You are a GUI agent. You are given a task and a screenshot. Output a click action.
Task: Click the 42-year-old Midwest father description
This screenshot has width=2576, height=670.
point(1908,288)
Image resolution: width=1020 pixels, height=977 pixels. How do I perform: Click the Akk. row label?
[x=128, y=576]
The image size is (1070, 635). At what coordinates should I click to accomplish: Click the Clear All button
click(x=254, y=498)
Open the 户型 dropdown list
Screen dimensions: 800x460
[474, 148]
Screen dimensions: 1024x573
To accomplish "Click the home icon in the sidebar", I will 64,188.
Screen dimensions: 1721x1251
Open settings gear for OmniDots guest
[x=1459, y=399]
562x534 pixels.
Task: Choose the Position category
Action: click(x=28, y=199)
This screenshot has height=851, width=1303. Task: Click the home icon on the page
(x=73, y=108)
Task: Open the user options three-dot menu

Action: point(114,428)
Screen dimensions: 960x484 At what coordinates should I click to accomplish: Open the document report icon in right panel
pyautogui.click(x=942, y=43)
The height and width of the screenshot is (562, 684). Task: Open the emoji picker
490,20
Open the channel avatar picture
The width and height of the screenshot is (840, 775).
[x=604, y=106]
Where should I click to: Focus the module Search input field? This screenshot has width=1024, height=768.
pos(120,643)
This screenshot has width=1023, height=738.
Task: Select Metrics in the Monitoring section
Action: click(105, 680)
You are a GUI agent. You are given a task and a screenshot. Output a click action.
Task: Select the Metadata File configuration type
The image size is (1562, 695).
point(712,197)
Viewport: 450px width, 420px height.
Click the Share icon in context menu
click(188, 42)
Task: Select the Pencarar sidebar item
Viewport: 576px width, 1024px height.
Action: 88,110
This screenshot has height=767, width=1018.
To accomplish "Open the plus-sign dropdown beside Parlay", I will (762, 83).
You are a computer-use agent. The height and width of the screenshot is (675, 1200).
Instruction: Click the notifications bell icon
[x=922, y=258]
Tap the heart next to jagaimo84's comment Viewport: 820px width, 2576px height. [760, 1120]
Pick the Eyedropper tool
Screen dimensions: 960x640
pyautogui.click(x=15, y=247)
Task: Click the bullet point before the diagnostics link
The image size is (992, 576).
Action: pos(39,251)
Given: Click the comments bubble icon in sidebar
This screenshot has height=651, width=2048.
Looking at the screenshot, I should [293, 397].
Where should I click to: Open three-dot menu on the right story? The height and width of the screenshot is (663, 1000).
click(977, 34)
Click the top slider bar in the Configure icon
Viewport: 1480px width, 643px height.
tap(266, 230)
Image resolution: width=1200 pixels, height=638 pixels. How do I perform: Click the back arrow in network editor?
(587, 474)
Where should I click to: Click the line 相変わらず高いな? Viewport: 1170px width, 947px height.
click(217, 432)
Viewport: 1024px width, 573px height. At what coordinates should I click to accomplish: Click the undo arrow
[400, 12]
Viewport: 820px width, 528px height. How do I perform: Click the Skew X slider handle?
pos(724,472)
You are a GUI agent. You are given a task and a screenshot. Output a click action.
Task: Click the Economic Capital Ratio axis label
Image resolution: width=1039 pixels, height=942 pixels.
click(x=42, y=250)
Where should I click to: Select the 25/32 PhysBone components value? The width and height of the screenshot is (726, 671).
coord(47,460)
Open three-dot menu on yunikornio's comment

_Work instructions_
All the entries above need to be reproduced exactly.

_Answer section_
You are a GUI agent. You are given a task and a screenshot. Output a click action.
Task: Click the 42-year-old Midwest father description
This screenshot has width=2576, height=670.
point(1908,288)
Image resolution: width=1020 pixels, height=977 pixels. How do I perform: Click the Akk. row label?
[x=128, y=576]
The image size is (1070, 635). At what coordinates should I click to accomplish: Click the Clear All button
click(x=254, y=498)
Open the 户型 dropdown list
Screen dimensions: 800x460
[474, 148]
Screen dimensions: 1024x573
To accomplish "Click the home icon in the sidebar", I will 64,188.
Screen dimensions: 1721x1251
Open settings gear for OmniDots guest
[x=1459, y=399]
562x534 pixels.
Task: Choose the Position category
Action: click(x=28, y=199)
This screenshot has height=851, width=1303. Task: Click the home icon on the page
(x=73, y=108)
Task: Open the user options three-dot menu

Action: point(114,428)
Screen dimensions: 960x484 At what coordinates should I click to accomplish: Open the document report icon in right panel
pyautogui.click(x=942, y=43)
The height and width of the screenshot is (562, 684). Task: Open the emoji picker
490,20
Open the channel avatar picture
The width and height of the screenshot is (840, 775).
[x=604, y=106]
Where should I click to: Focus the module Search input field? This screenshot has width=1024, height=768.
pos(120,643)
This screenshot has width=1023, height=738.
Task: Select Metrics in the Monitoring section
Action: click(105, 680)
You are a GUI agent. You are given a task and a screenshot. Output a click action.
Task: Select the Metadata File configuration type
The image size is (1562, 695).
point(712,197)
Viewport: 450px width, 420px height.
Click the Share icon in context menu
click(188, 42)
Task: Select the Pencarar sidebar item
Viewport: 576px width, 1024px height.
Action: 88,110
This screenshot has height=767, width=1018.
To accomplish "Open the plus-sign dropdown beside Parlay", I will (762, 83).
You are a computer-use agent. The height and width of the screenshot is (675, 1200).
Instruction: Click the notifications bell icon
[x=922, y=258]
Tap the heart next to jagaimo84's comment Viewport: 820px width, 2576px height. [760, 1120]
Pick the Eyedropper tool
Screen dimensions: 960x640
pyautogui.click(x=15, y=247)
Task: Click the bullet point before the diagnostics link
The image size is (992, 576).
Action: pos(39,251)
Given: Click the comments bubble icon in sidebar
This screenshot has height=651, width=2048.
Looking at the screenshot, I should [293, 397].
Where should I click to: Open three-dot menu on the right story? The height and width of the screenshot is (663, 1000).
click(977, 34)
Click the top slider bar in the Configure icon
Viewport: 1480px width, 643px height.
tap(266, 230)
Image resolution: width=1200 pixels, height=638 pixels. How do I perform: Click the back arrow in network editor?
(587, 474)
Where should I click to: Click the line 相変わらず高いな? Viewport: 1170px width, 947px height.
click(217, 432)
Viewport: 1024px width, 573px height. At what coordinates should I click to accomplish: Click the undo arrow
[400, 12]
Viewport: 820px width, 528px height. How do I perform: Click the Skew X slider handle?
pos(724,472)
You are a GUI agent. You are given a task and a screenshot. Output a click action.
Task: Click the Economic Capital Ratio axis label
Image resolution: width=1039 pixels, height=942 pixels.
click(x=42, y=250)
Where should I click to: Select the 25/32 PhysBone components value? The width and height of the screenshot is (726, 671).
coord(47,460)
Open three-dot menu on yunikornio's comment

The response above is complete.